Fast radio bursts and plasma lensing
Fast radio bursts are highly energetic, extra-galactic radio signals which have only recently been discovered in significant amounts useful to probe cosmology. Having already proven useful to find the missing baryons in the universe, they are promising candidates to complement supernovae, quasars, and gamma ray bursts to set up an observational cosmic distance measure. In addition, being observed in the radio, they are highly valuable probes of plasma structures in order to better characterise the luminous matter contents of our universe. Knowledge transfer from gravitational lensing and the adaptation of Lensing of '69 to plasma lenses will shed further light into these hardly understood luminous structures.

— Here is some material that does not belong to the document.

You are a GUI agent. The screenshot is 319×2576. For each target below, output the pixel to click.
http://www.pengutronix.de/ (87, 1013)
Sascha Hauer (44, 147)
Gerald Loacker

In strong plasma lensing, degeneracies intrinsic in the lensing formalism for a single lens plane can be broken by the wavelength dependency of the plasma lensing effect, also called dispersion. For achromatic gravitational lensing, this is impossible. Gravitational lensing, however, has the advantage of a Poisson equation relating the local second-order lens properties into a more globally connected deflection potential. Plasma lensing is lacking a Poisson equation and therefore only constrains local lens properties. In addition, the dispersing propagation effects in plasma can destroy the signatures of the background source and it can be difficult to identify multiple bursts coming from the same source. Fast radio bursts as point-like sources may also yield an application of wave optics lensing and real-time cosmology.
The Fast Radio Burst community is also a very open-minded ground for investigating the role of human biases in discovery processes and data evaluation, which connects to my interests in the history and philosophy of science.
I would like to thank the entire Fast Radio Burst Community for their strong support, making me feel so welcome, and including many great colleagues who work and share their knowledge with me. To name a few: David Eichler, Ron Ekers, Xinzhong Er, Jason Hessels, Clancy James, Guoliang Li, Ue-Li Pen, Eran Ofek, Volker Perlick, Emily Petroff, Ziggy Pleunis, Laura Spitler, Shriharsh Tendulkar, Oleg Tsupko, and Artem Tuntsov.